In previous work, we reported a disc-based, membrane-modulated ELISA system [14]. Within that system, nonporous membranes functioned as pressure sensitive, binary flow switches (“on-off”); sample and reaction volumes were small (16–40 μL), allowing incubation, binding, and mixing to occur within the confines of a single chamber without flow through the port. However, some applications and assays will require larger sample volume (e.g., detection of low titer biomarkers or biothreat agents in urine) and some Sample inAnswer out µTAS devices require on-disc, upstream sample preparation steps (e.g., separation of plasma from whole blood). In those cases, dynamic binding during sample flowthrough is obligatory and it may also be necessary to locate the sample chamber in a more radially outward position, i.e., farther from the CoR and closer to the detection window and porous membrane, which, in turn, increases the potential for significant changes in hydraulic pressure and flow rate. To date, this work represents the first example of empirical characterization of flowthrough within a centrifugal microfluidic system for dynamic binding. More specifically, we have demonstrated the feasibility of on-disc orthogonal flow through unbacked porous membranes, characterized flow decay patterns and membrane behavior within the cOF format, and highlighted the impact of sample composition on transverse flow through the membrane. High-speed videography studies show that, under such conditions, changes in drainage rate due to the diminishing height of the inlet fluid column ( r ¯ and Δ r ) are quite substantial and take the form of predictable exponential decay curves; in part, these changes are predicted by Equations (4)–(6). To preclude bypass flow (e.g., flow around, not through, the membrane), we describe an embedded membrane system in which the porous media is permanently bonded to the disc via heat lamination.
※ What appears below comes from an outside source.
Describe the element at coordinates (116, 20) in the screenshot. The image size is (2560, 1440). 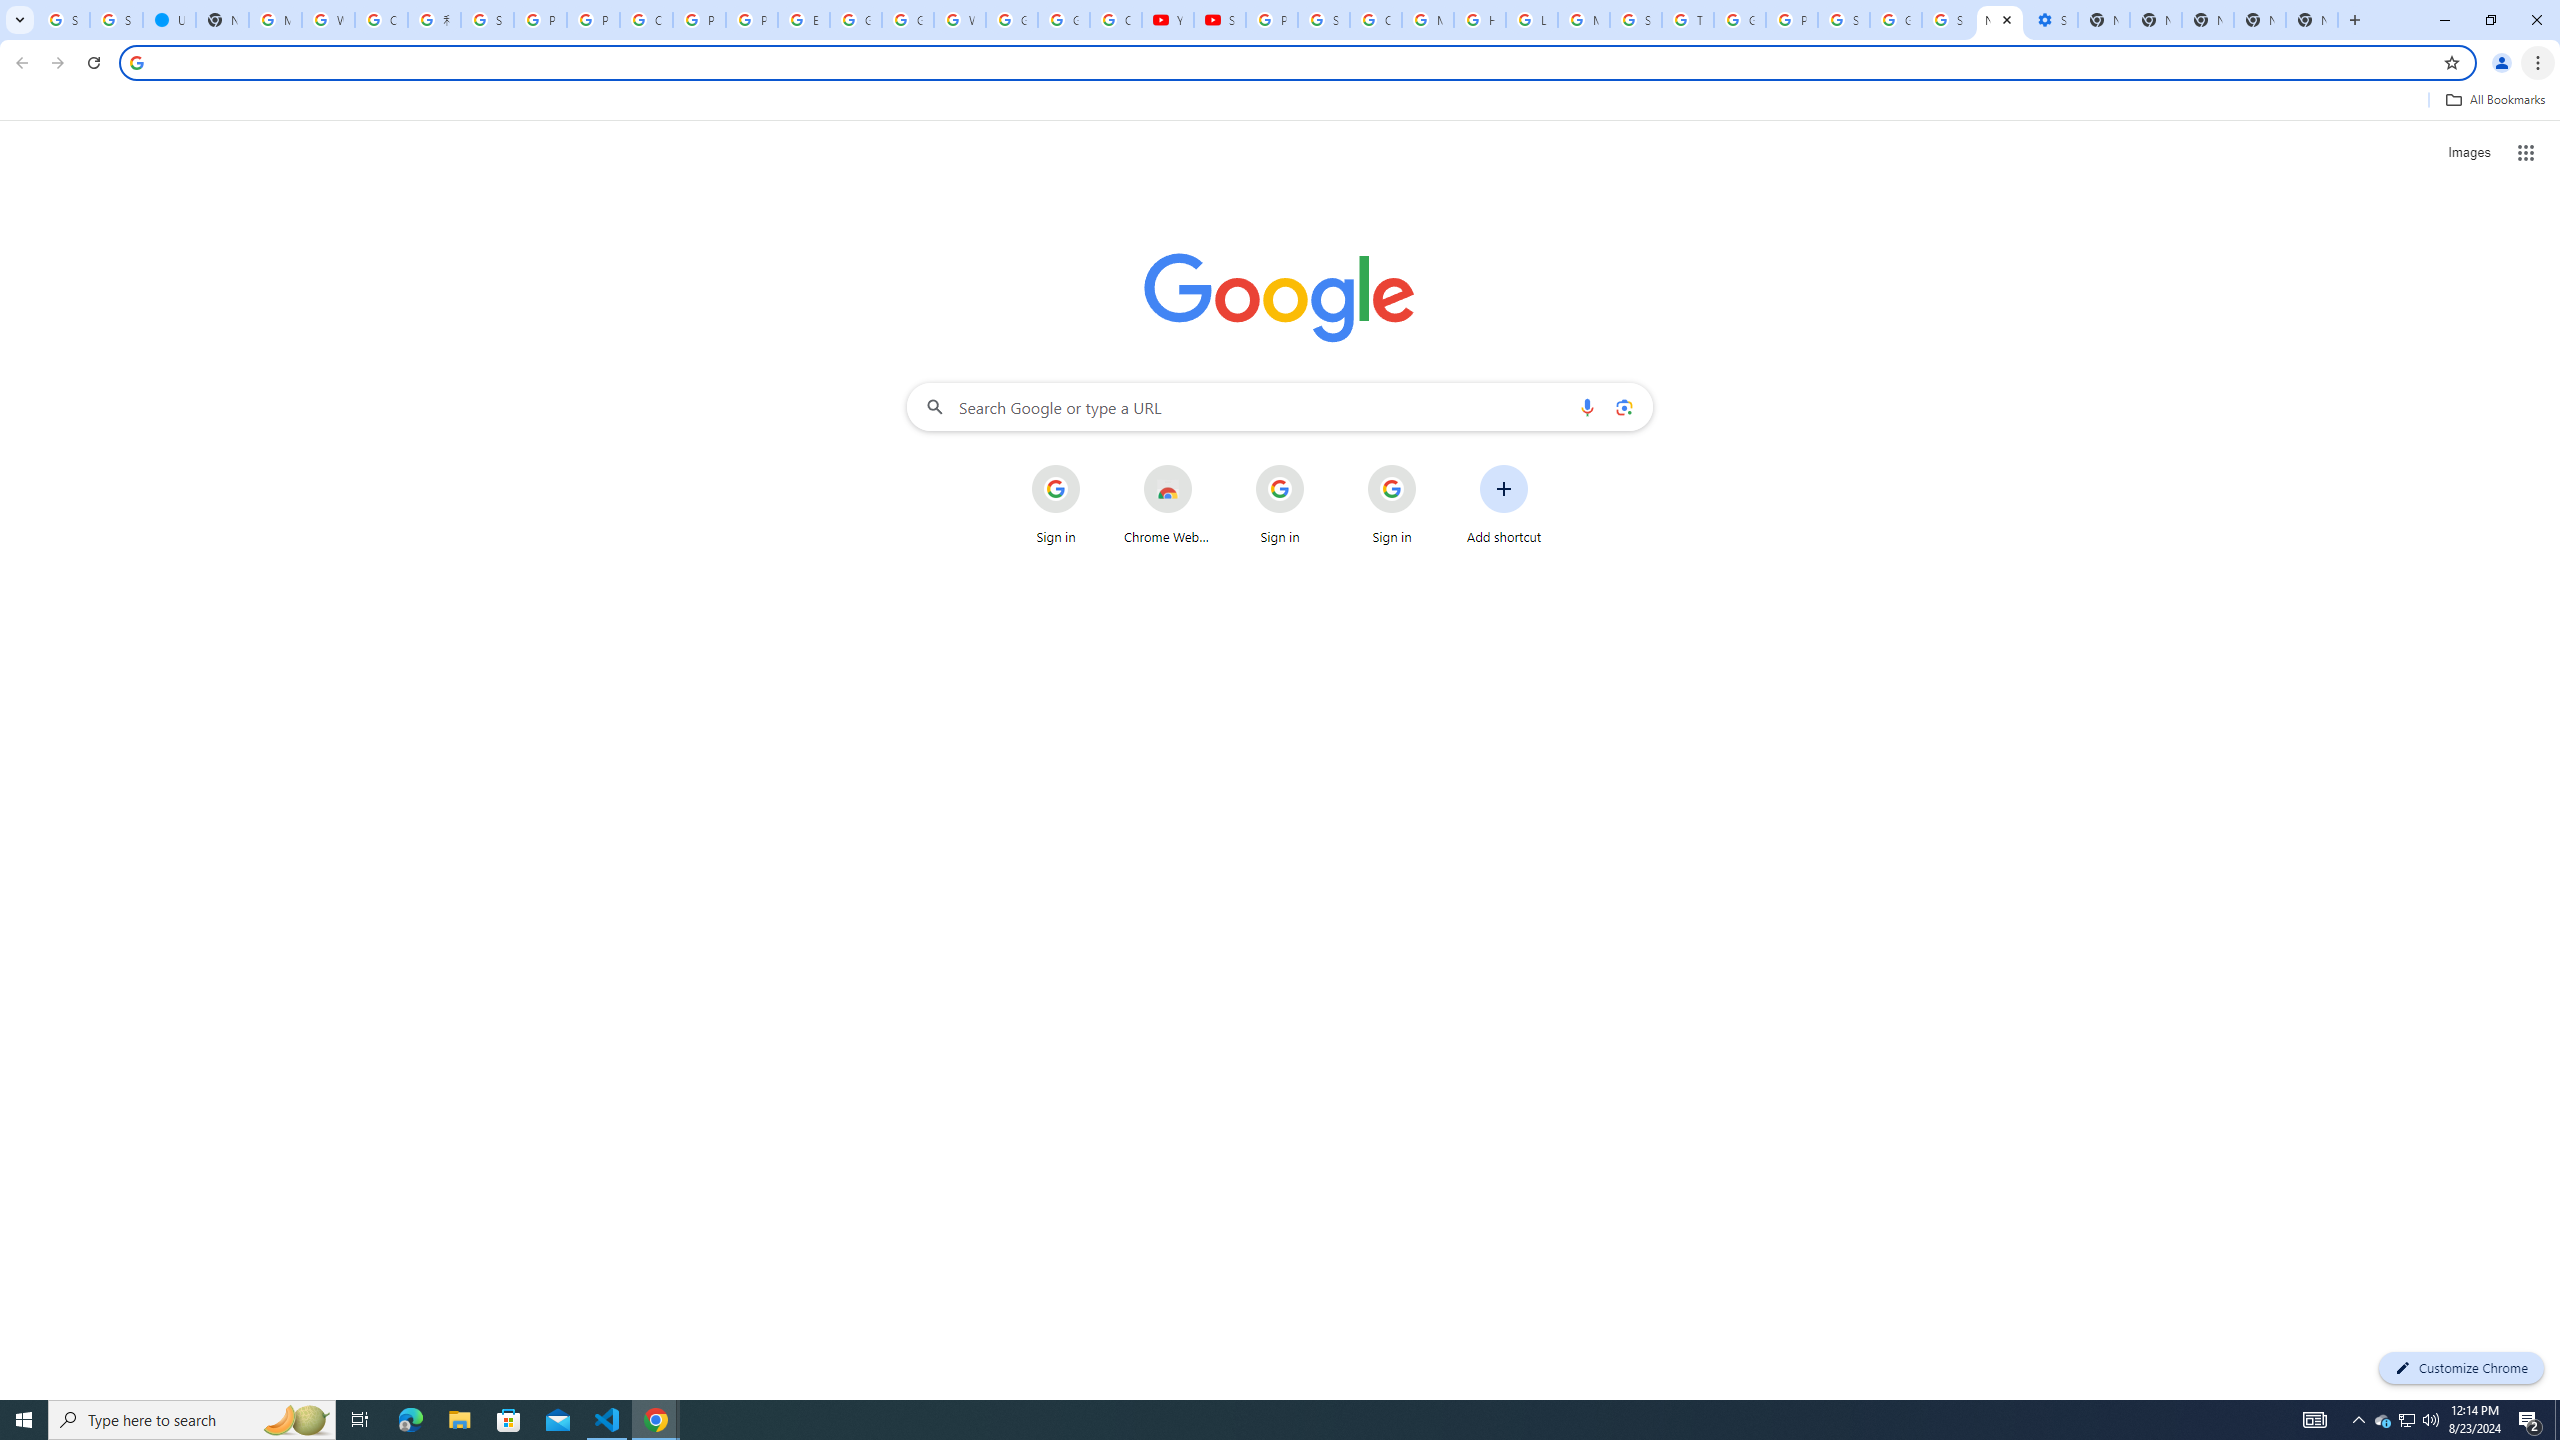
I see `Sign in - Google Accounts` at that location.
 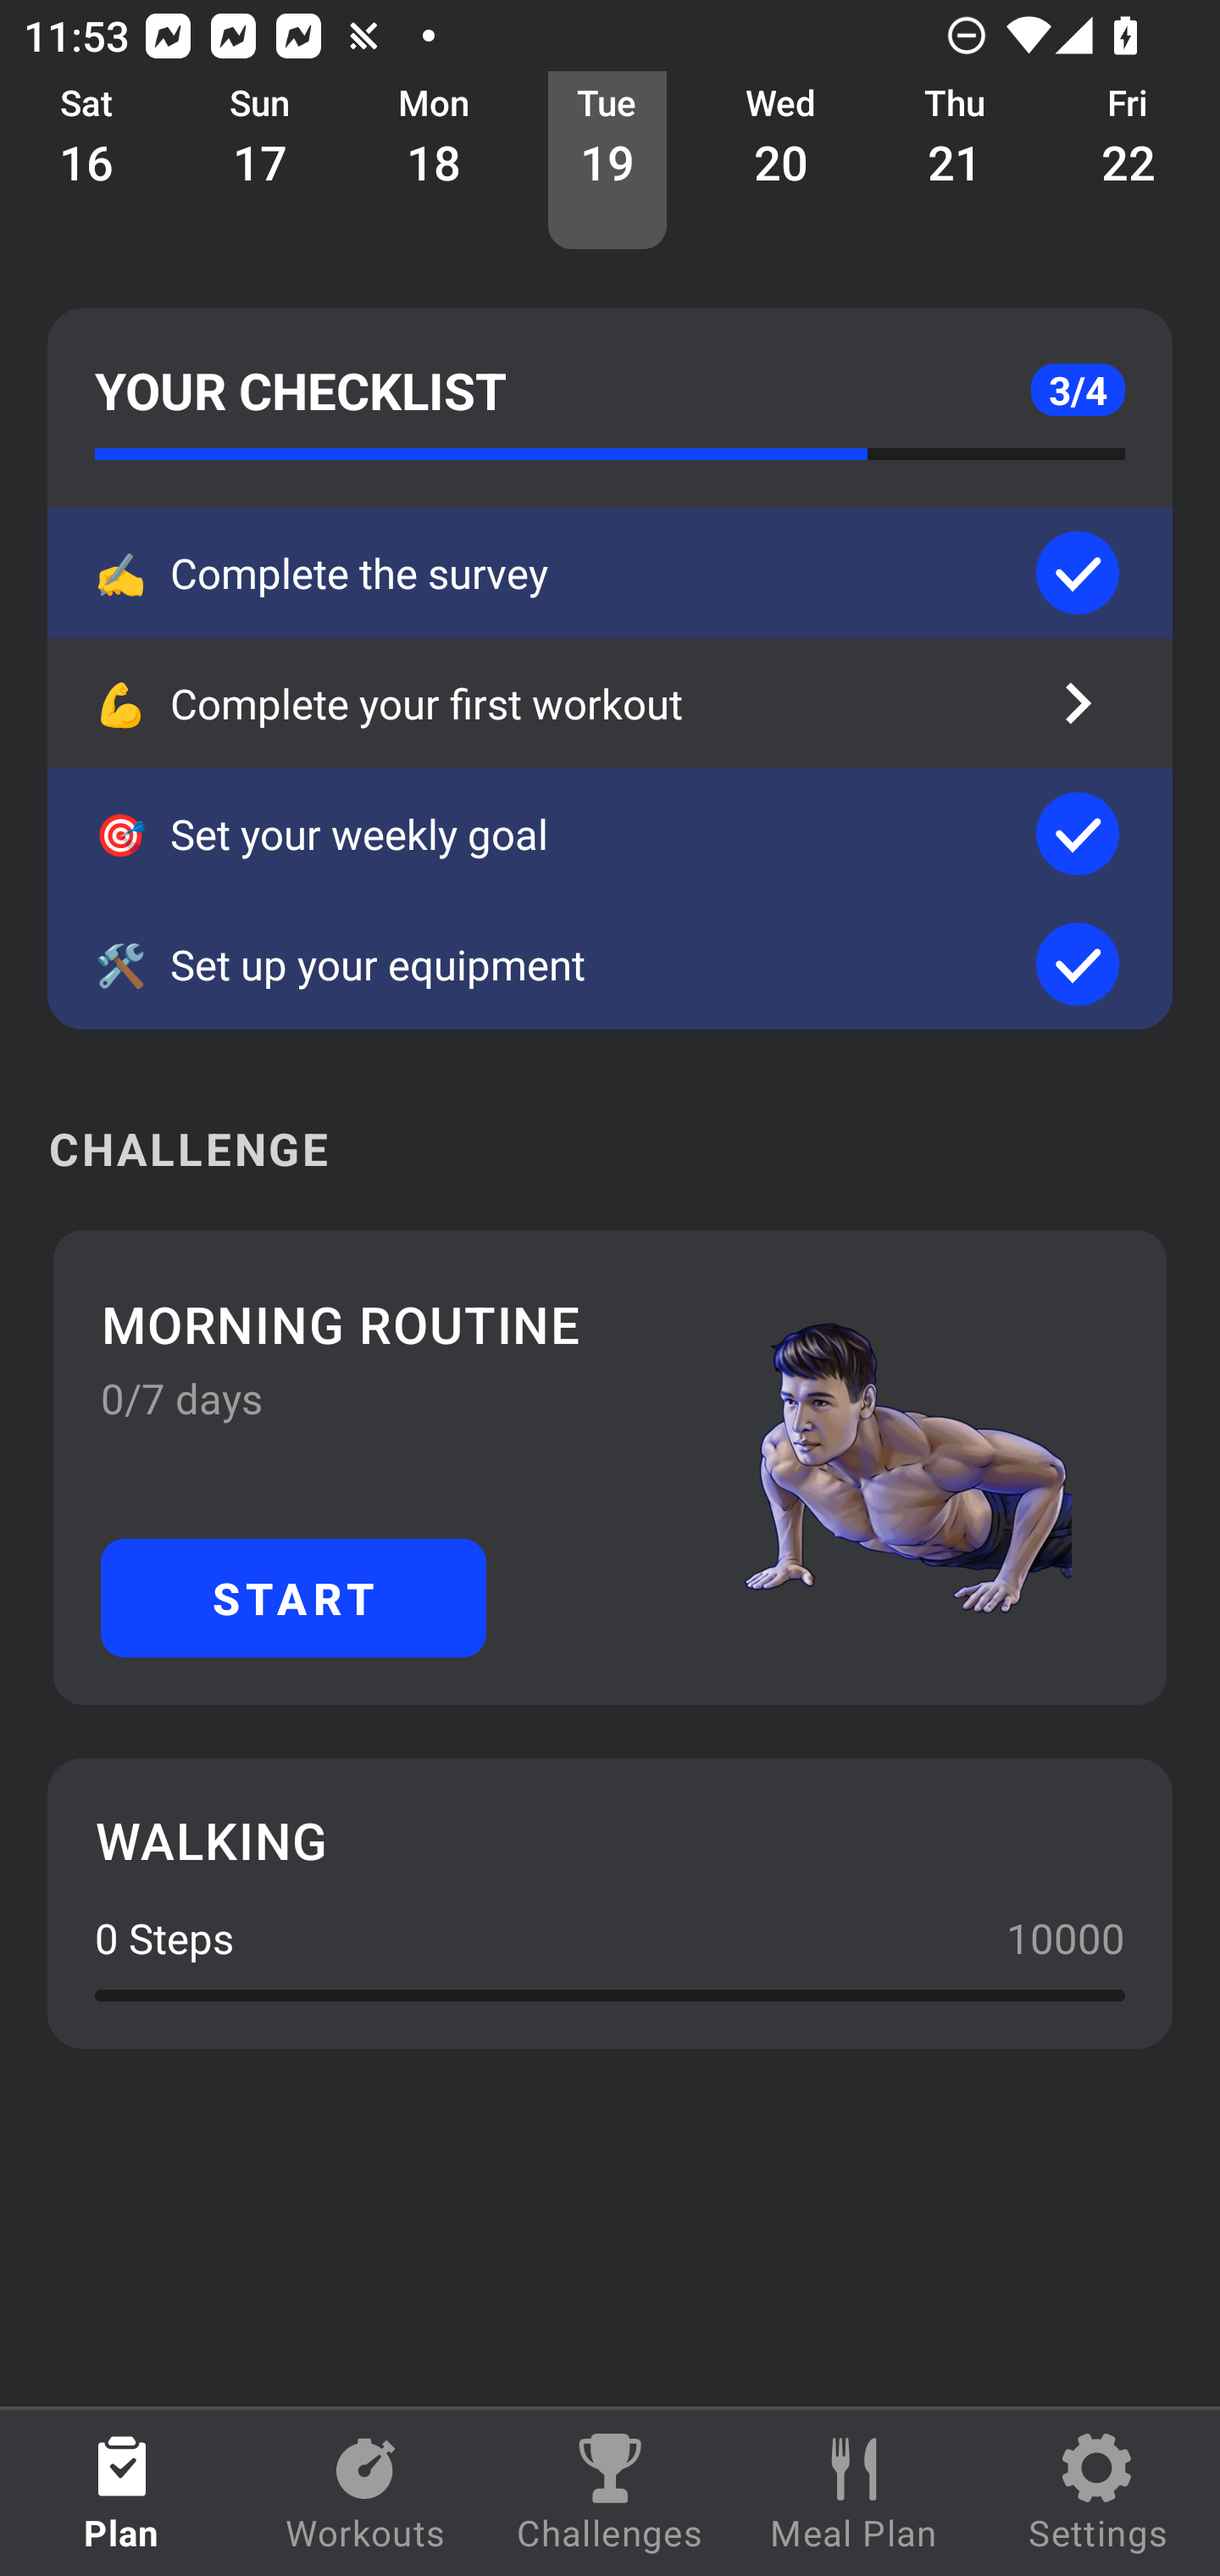 I want to click on Thu 21, so click(x=955, y=161).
This PCL-based approach to membrane integration creates a leak-free seal between the disc and membrane, directs flow tangentially through the porous media, offers an alternative to other disc-membrane bonding methods, and produces a multilayered flow path akin to those described elsewhere [11,12,27,28].
Highspeed videography studies confirmed that sample composition has a remarkable impact on flow through cellulosic membranes. Membrane behavior and flow patterns were significantly influenced by the presence of soluble ionic compounds, changes in solute concentration, osmotic pressure, thermodynamic activity of the solvent (e.g., water), and the kosmotropic effect of bicarbonate [51,52,53,54,55]. We hypothesized that osmotic swelling or de-swelling of the membrane altered the microstructure of porous NC networks, which, in turn, influenced both membrane permeability and influenced fluid discharge rates [10,44]. Although it is unclear how quickly cellulosic membranes swell or deswell, it is possible that longer processing times (longer exposure to the sample matrix) induce more pronounced changes to the porous structure.
Nanoporous cellulosic membranes are standard fare for lateral flow immunoassays and other paper-based microfluidic devices. However, when taken together, the findings reported here suggest that future endeavors to design and optimize any cOF platform should consider membranes that are less sensitive to osmotic swelling. The PCL-based approach described here is robust and capable of integrating other membranes that may be more suitable for other applications; as shown in Figure 2, this cOF platform is amenable to a variety of nanoporous substrates, including polyvinylidene difluoride (PVDF, Bio-RAD), glass microfiber (Whatman GF/a and GF/F), fused silica (Whatman Fusion 5), polyethersulfone (PES), polyacrylonitrile (PAN), and polytetrafluoroethylene (PTFE, Sterlitech). We believe that these proof-of-principle studies highlight critical aspects of on-disc OF prototype development and are the first step toward development of a portable, enclosed, fully integrated system for multiplexed sample processing—including filtration, sample preparation, and immunoassay performance.

Supplementary Materials

The following supporting information can be downloaded at: https://www.mdpi.com/article/10.3390/mi13030487/s1, Figure S1: Predicted changes in hydraulic pressure head (kPa) as a function of changing fluid column height (Δr).

Author Contributions

Conceptualization, M.S.W.; methodology, M.S.W.; software, A.Q.N.; formal analysis, M.S.W.; investigation, M.S.W., L.M.D., S.M.K., H.M.L., and K.C.H.; resources, H.R.G., M.A.G.-H., and D.P.A.; data curation, M.S.W., L.M.D., S.M.K., H.M.L., and K.C.H.; writing—original draft preparation, M.S.W.; writing—review and editing, M.S.W., L.M.D., G.M.G., J.P.L.; visualization, M.S.W.; su-pervision, J.P.L.; project administration, M.S.W. and J.P.L.; funding acquisition, J.P.L. All authors have read and agreed to the published version of the manuscript.

Funding

This research received no external funding.

Acknowledgments

The authors wish to thank: Lindsay A. L. Bazydlo and the UVa Department of Pathology for providing deidentified fluid sample. (All human body fluid samples used for these studies were scheduled for discard and were deidentified prior to the authors receipt, thus exempting Institution Review Board (IRB) oversight and approval). Haley L. DeMers, Derrick Hau, and the University of Nevada, Reno Diagnostics Discovery Laboratory for supplying the Ebola virus-like particles and immunoassay reagents.

Conflicts of Interest

There are no conflict to declare.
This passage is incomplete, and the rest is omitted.